Rejeania testified that during the marriage, Everett sold some kind of property for $11,000, and after they separated, he kept $6,000 of their money in a bank account. Everett denied having $6,000, and Rejeania "[s]omewhat[]" agreed that the $11,000 from three and a half years ago had probably been spent. Rejeania explained that they also owed $700 on a bank account, and she owed $2,000 on her AT&T bill because Everett and his daughter did not turn in their phones.

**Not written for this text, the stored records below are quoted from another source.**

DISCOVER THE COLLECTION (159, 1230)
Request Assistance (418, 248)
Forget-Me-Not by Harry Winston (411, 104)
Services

Rejeania testified she did not own a vehicle, which Everett refuted, and she requested a reasonable amount of spousal support because Everett bit her wrist and caused her to have multiple surgeries and to be unable to work. Everett claimed he was defending himself when Rejeania came to his house during the night and tased and pepper sprayed him. Rejeania explained they had words earlier that day when she found out he was sleeping with her friend, and she went to his house to get her vacuum and to ask him about her friend, but he did not want to talk. Rejeania testified that after Everett bit her, she tased and pepper sprayed him, and she did not pursue the charges she filed against him.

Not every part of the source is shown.